PROVIDED PASSAGE section start
An Old World Garden in New World Clothes

by Mary Jasch

Pamela Page, gardener, gourmet, film maker, shapes her garden with symmetry, dresses it in colorful vegetables, and bejewels it with flowers.

“It’s for looking at and living in – a pleasure garden,” says Page of her garden on Ho-Hum-Hollow Farm in Bethel Connecticut. “I would only grow beautiful vegetables in a beautiful way. Form didn’t follow function. I wanted to know what it is like to live from the land.”

The romance began ten years ago when Page had a trench dug 30 inches deep, 55 feet wide and 90 feet long. “My husband asked ‘Are you out of your mind?’ I said, 'No, I want to grow my own food.'” She also wanted physical exercise that would substitute for the monotony of a gym.

She had fences built to keep out critters and geometric beds dug and edged in cedar from her land. She and husband Igor Jozsa built a pergola and fence (almost causing divorce) and, later, trellises and other accoutrements.

For inspiration on style, Page looked to the Renaissance, to monastic gardens and those of the early Egyptians, then set to work.

The garden is an Old World design dressed up in New World clothes, she says. “With the idea that traditional American vegetable garden design constitutes row upon row rather than the European-style plots, I thought it would be interesting to repeat the design in America.

“The gardens of the Middle Ages back to the Egyptians had the concept of gardens as not only productive and not only for looking at, they were for living in. They were called Pleasure Gardens where people would court, sing, read poetry… “I wanted to entertain in my garden, have lunches, read.” But she admits she just hasn’t had the time, although her guests do.

Having enjoyed varied, indigenous cuisines (at college in the south of France and Italy and owning a restaurant with Jozsa in New Orleans) she wanted a selection of unusual fruits and vegetables. “We are both very experienced when it comes to food. I wanted produce you can’t buy in America.” In fact, she grows a bounty of peppers and blueberries as the major ingredients of Jozsa’s hand made Igor’s Excellent Pepper Jelly and Igor’s Excellent Blueberry Cognac Preserve.

Veggies include Falstaff Purple Brussels Sprouts, Redbor kale, colorful carrots, Arugula sylvetica (a wild perennial from an island south of Sicily), Savoy and Ruby Perfection cabbages that rate heat and drought tolerant, golden and albino beets, eggplant from Cambodia, Taiwan, India and Italy, and a yummy and fun Chinese watermelon radish She is most proud of her rare melons from Japan, Italy and France.

“Now, from a box of seeds I conquer the world. It means sometimes I’m not successful because things aren’t adapted to this climate, but you have to have fun with this.”

Page doesn’t save seed from year to year. Instead, she tries new plants. “I’m really committed to protecting the biodiversity of our planet.” It also guarantees that her crops are rotated and helps keep seed catalog companies in business. (What would they do if everyone really saved their seeds?)

“The thing I’m most proud of,” she says, “is I’ve grown almost 200 varieties of fruits and vegetables. I’m always trying new things because every year I find there are so many things I want to grow.”
PROVIDED PASSAGE section end
DATA EXTRACT section start
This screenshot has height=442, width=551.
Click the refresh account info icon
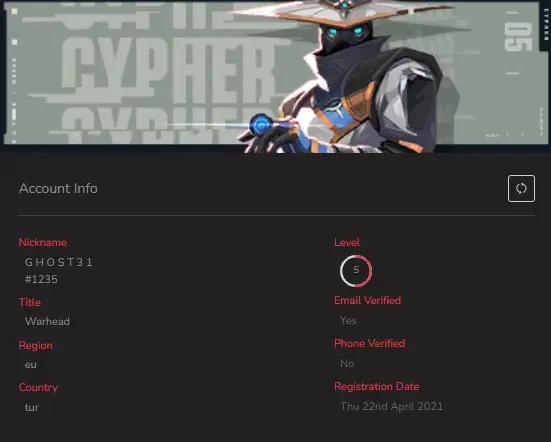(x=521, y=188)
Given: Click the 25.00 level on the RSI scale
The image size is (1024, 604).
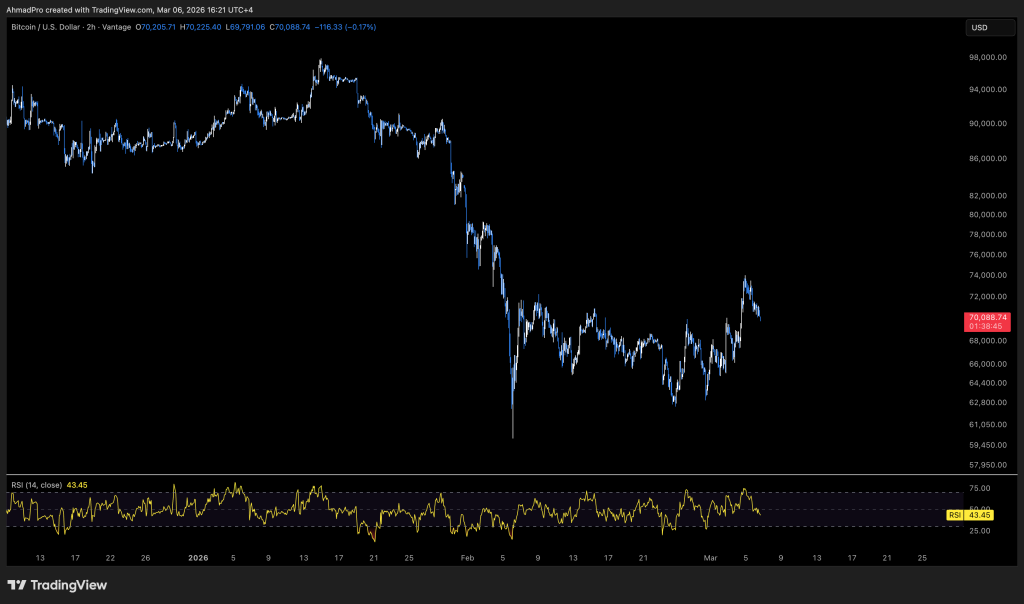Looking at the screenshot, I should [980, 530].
DATA EXTRACT section end
DATA EXTRACT section start
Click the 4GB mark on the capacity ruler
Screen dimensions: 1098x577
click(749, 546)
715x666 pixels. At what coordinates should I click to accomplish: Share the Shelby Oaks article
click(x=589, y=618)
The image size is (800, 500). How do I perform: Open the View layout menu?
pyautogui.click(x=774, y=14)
DATA EXTRACT section end
» **WHAT YOU NEED TO DO**
Reproduce the stretch of the garden article that starts with the words "Veggies include Falstaff" and ends with "saved their seeds?)". These rows have no connection to the garden article.

» **SOLUTION BELOW**
Veggies include Falstaff Purple Brussels Sprouts, Redbor kale, colorful carrots, Arugula sylvetica (a wild perennial from an island south of Sicily), Savoy and Ruby Perfection cabbages that rate heat and drought tolerant, golden and albino beets, eggplant from Cambodia, Taiwan, India and Italy, and a yummy and fun Chinese watermelon radish She is most proud of her rare melons from Japan, Italy and France.

“Now, from a box of seeds I conquer the world. It means sometimes I’m not successful because things aren’t adapted to this climate, but you have to have fun with this.”

Page doesn’t save seed from year to year. Instead, she tries new plants. “I’m really committed to protecting the biodiversity of our planet.” It also guarantees that her crops are rotated and helps keep seed catalog companies in business. (What would they do if everyone really saved their seeds?)